Reproduce the listing below from the line containing "You are a GUI" through the end of the listing, including both ends, and leave the pictures out of your copy.

::::::

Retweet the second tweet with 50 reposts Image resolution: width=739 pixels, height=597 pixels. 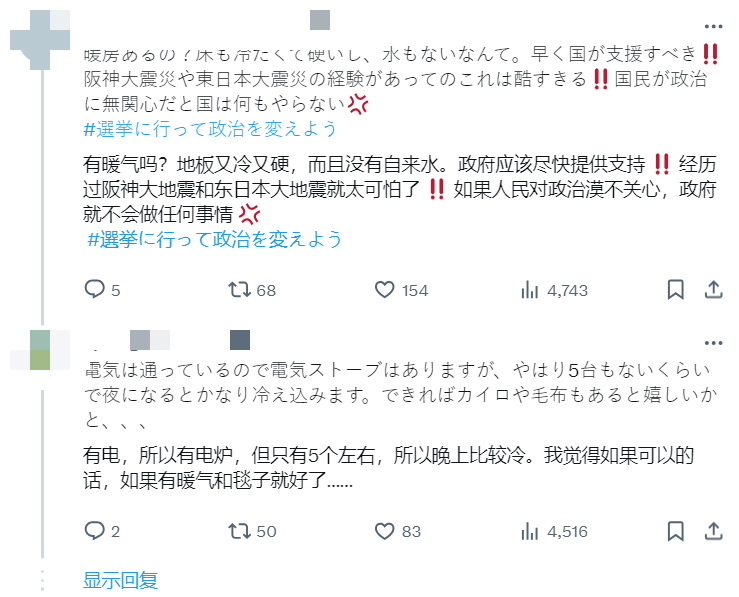(238, 531)
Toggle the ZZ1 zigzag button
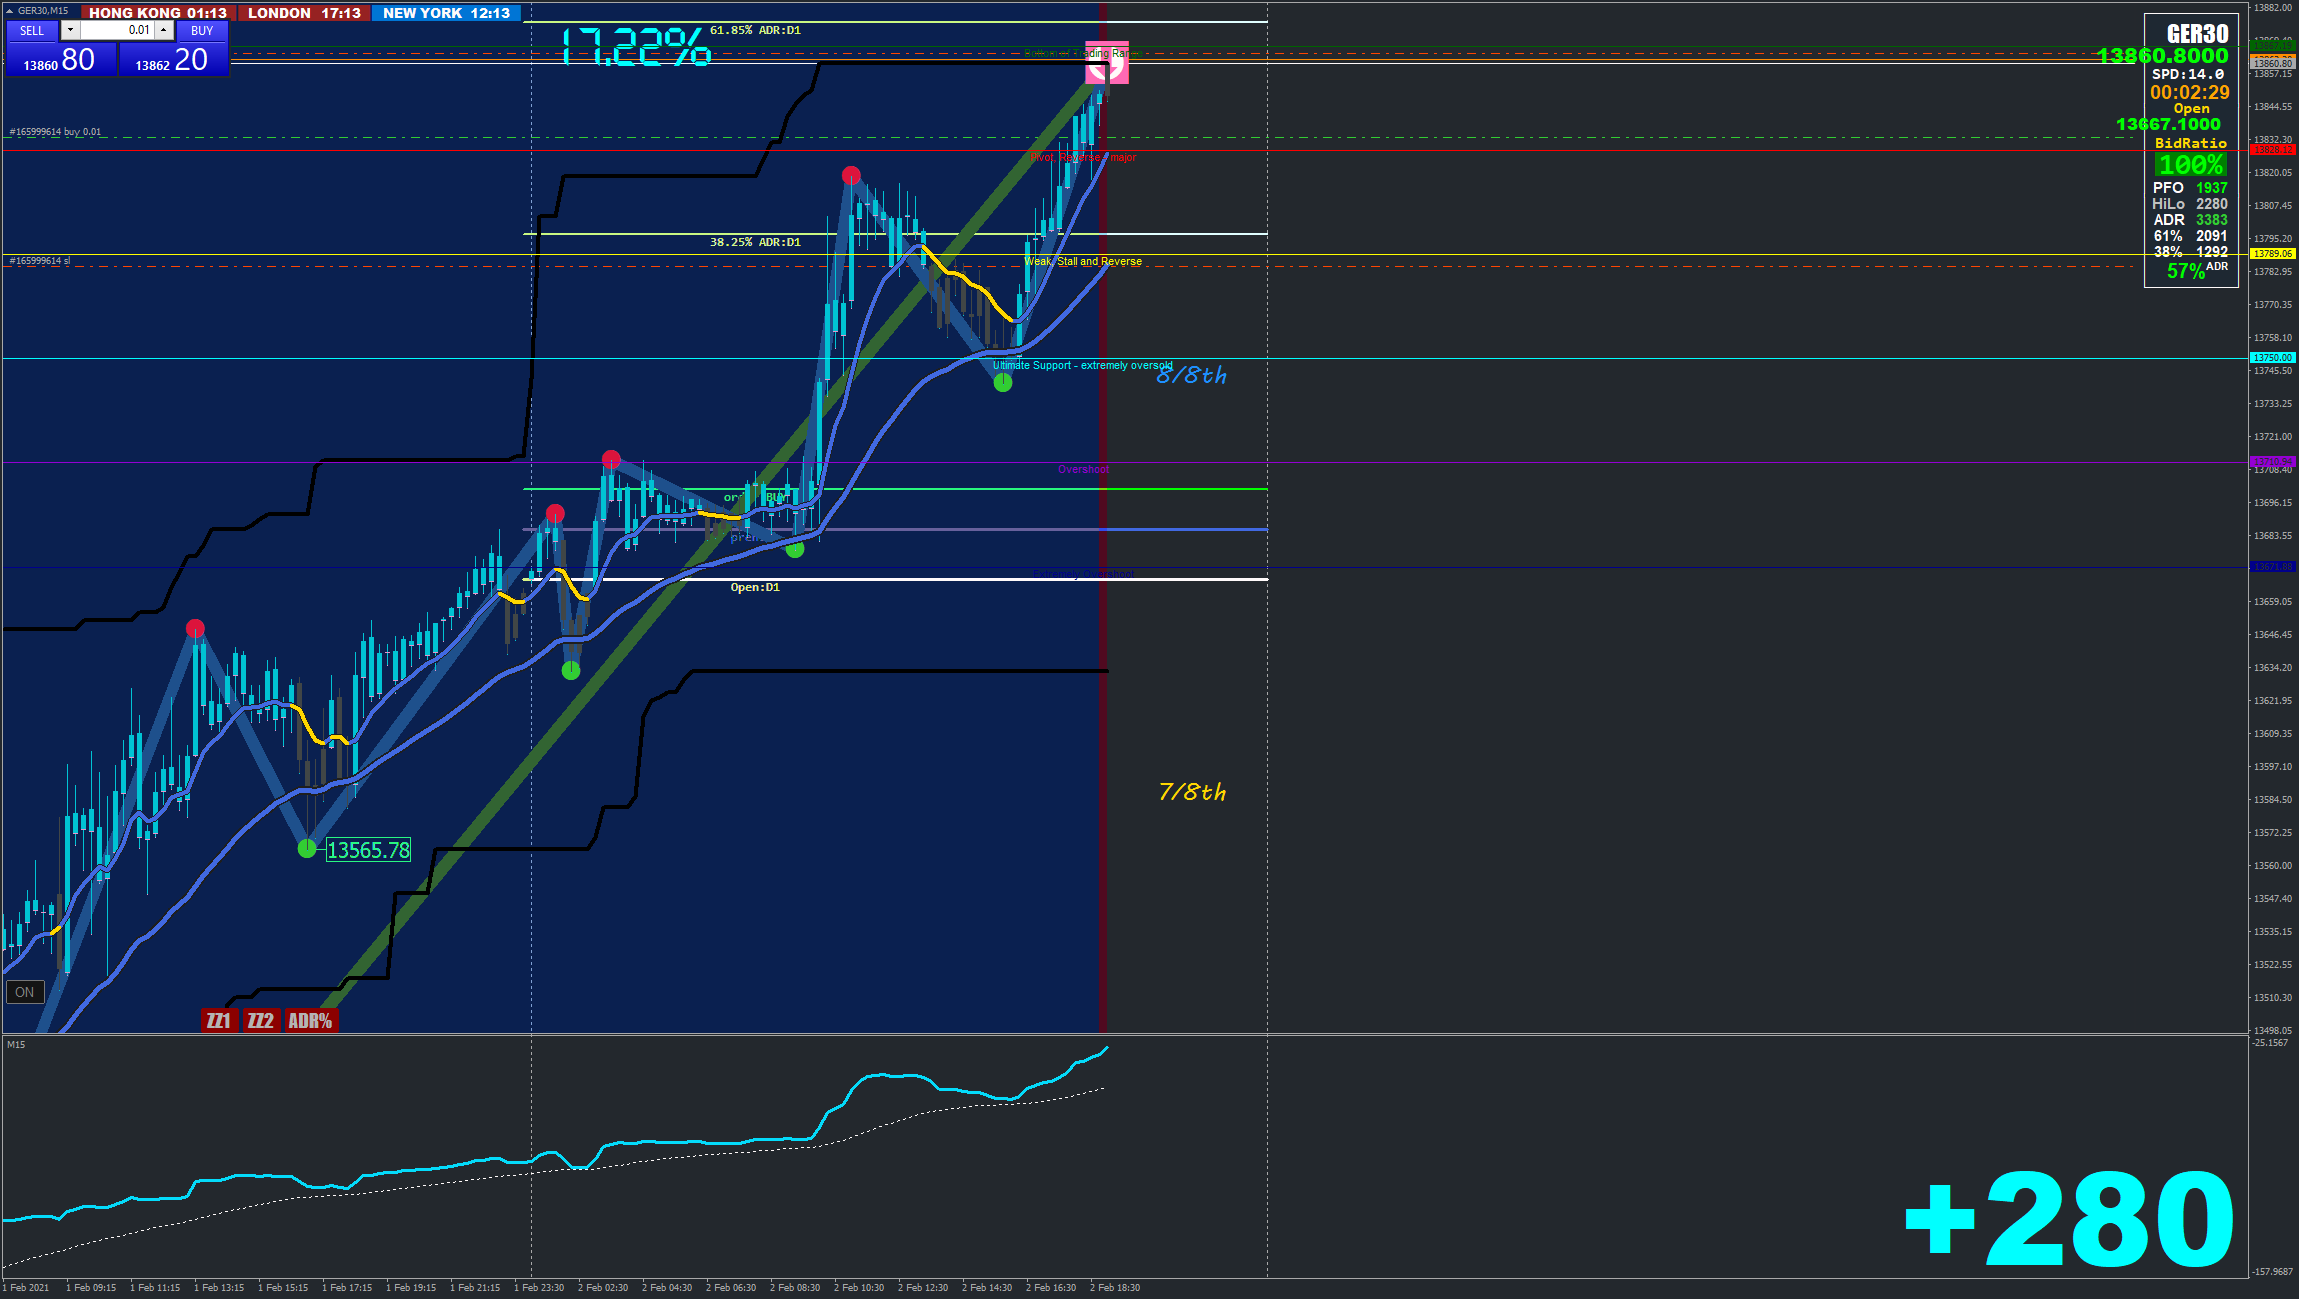The width and height of the screenshot is (2299, 1299). coord(218,1020)
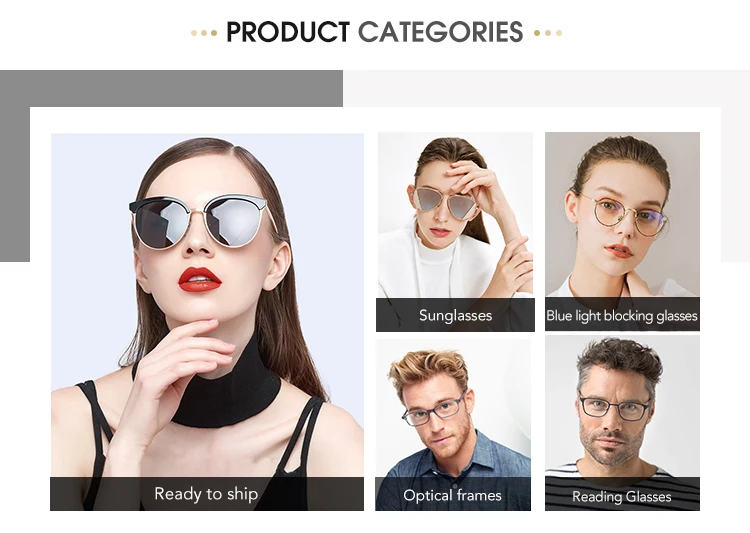Click the Sunglasses category label
Viewport: 750px width, 533px height.
(x=455, y=315)
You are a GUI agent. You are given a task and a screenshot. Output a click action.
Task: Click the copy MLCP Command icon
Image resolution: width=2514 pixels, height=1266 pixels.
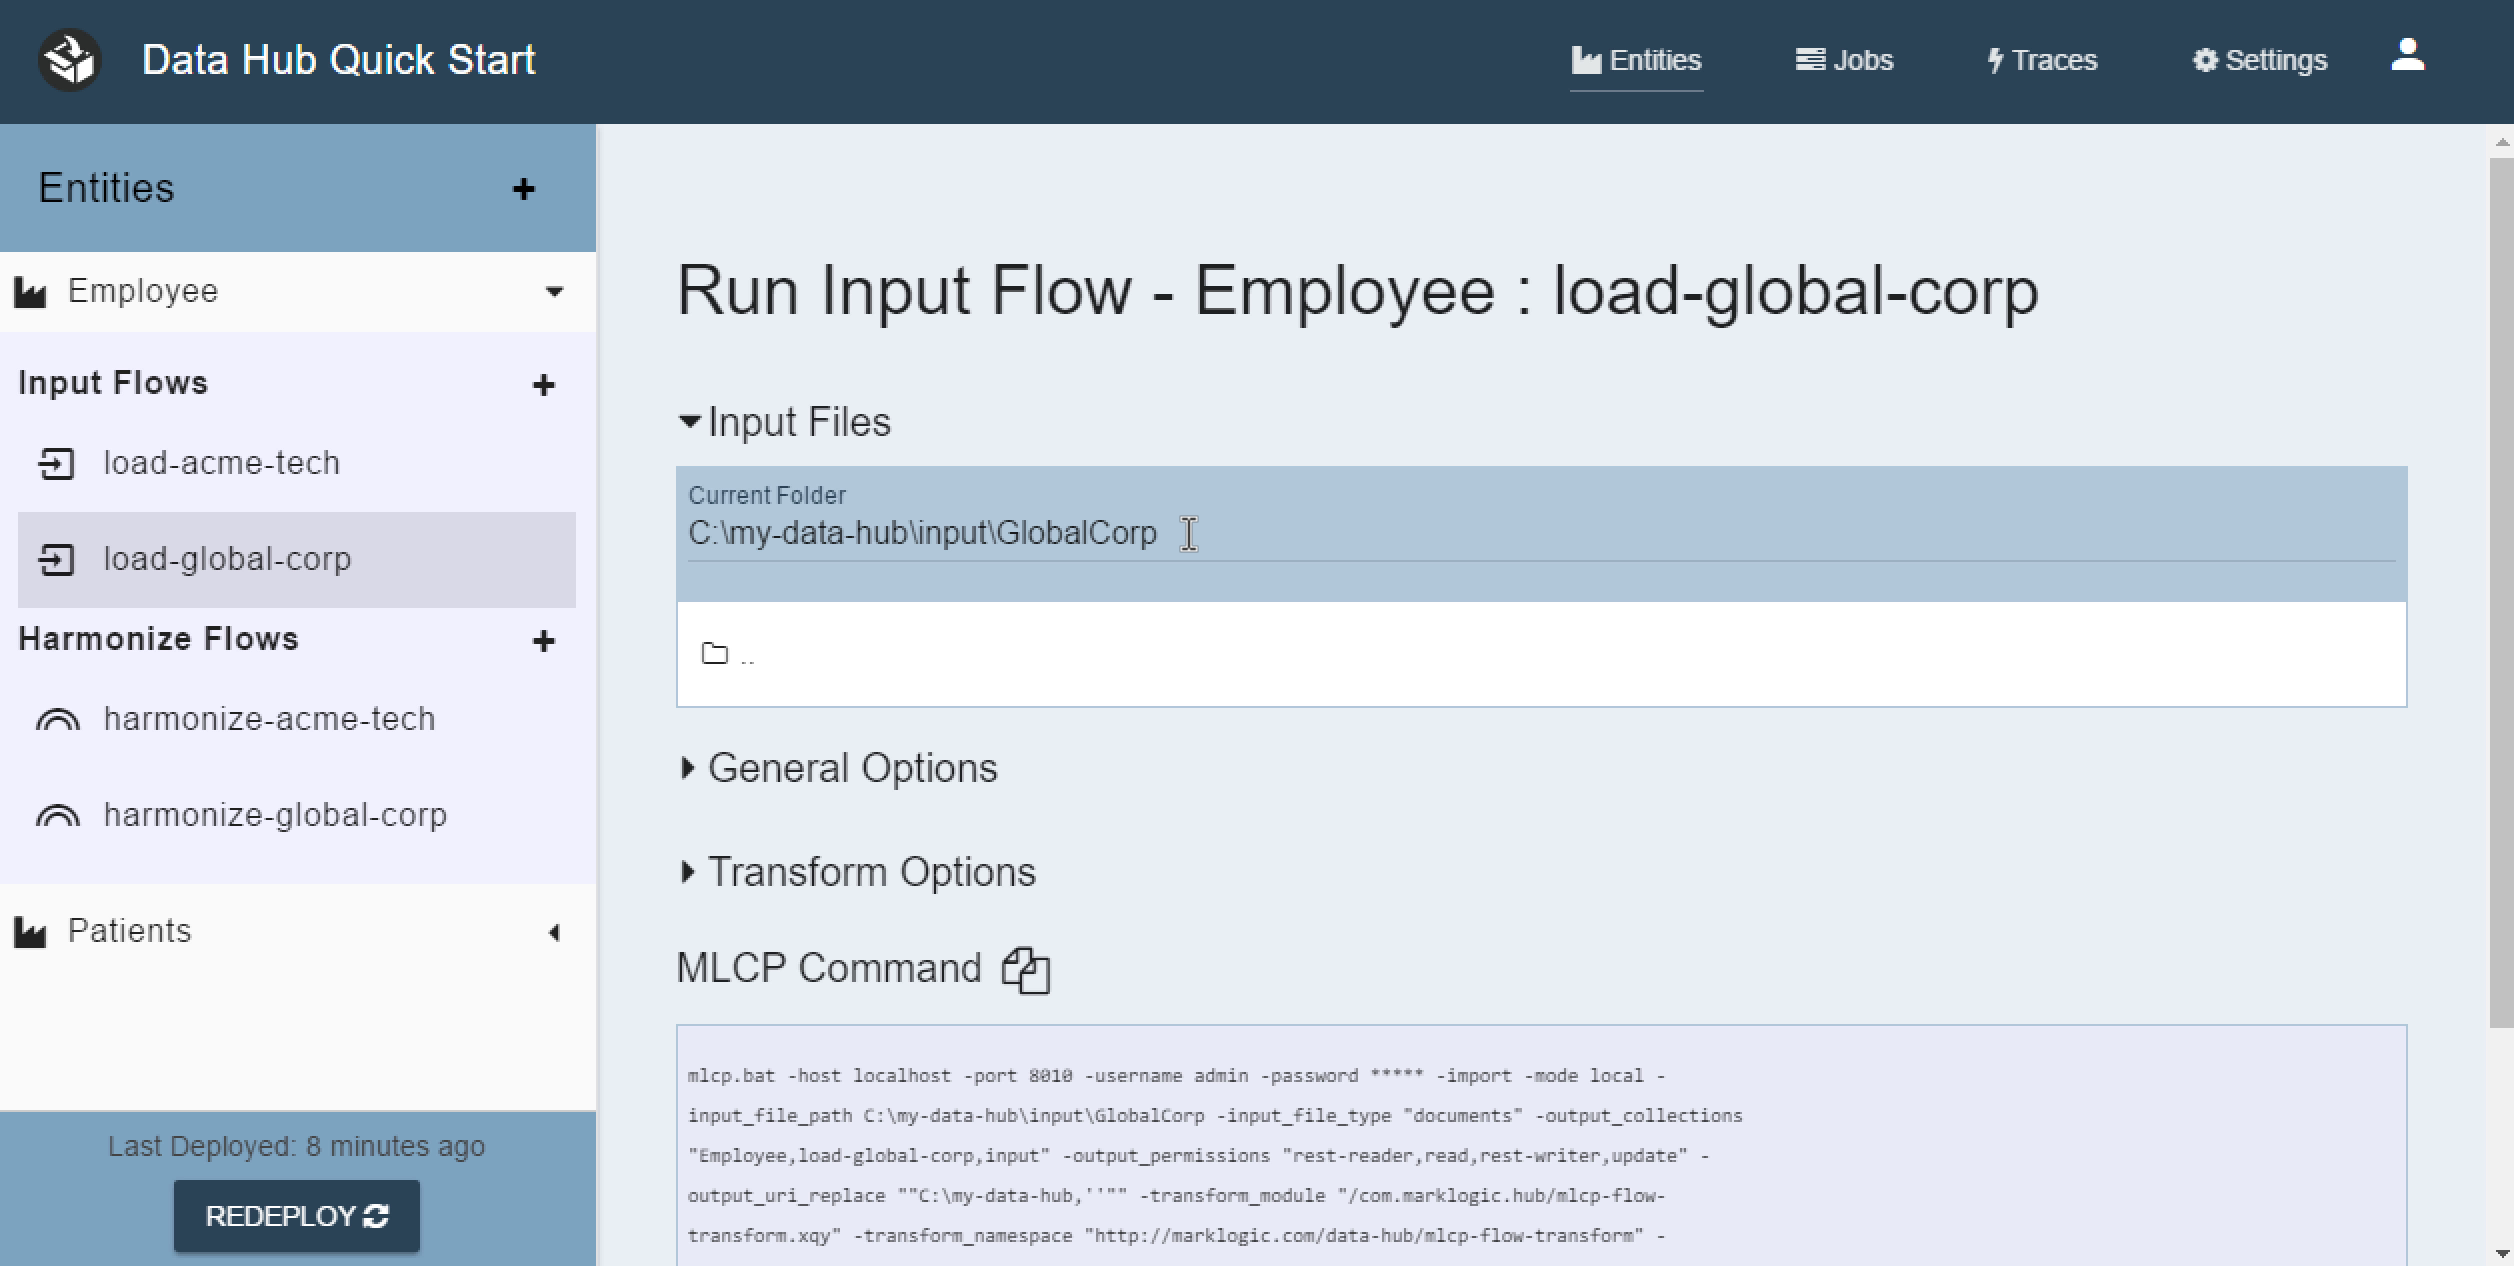click(x=1022, y=969)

::::::

● **Answer**:
You are a GUI agent. You are given a task and a screenshot. Output a click action.
Task: Click the copy MLCP Command icon
Image resolution: width=2514 pixels, height=1266 pixels.
click(x=1022, y=969)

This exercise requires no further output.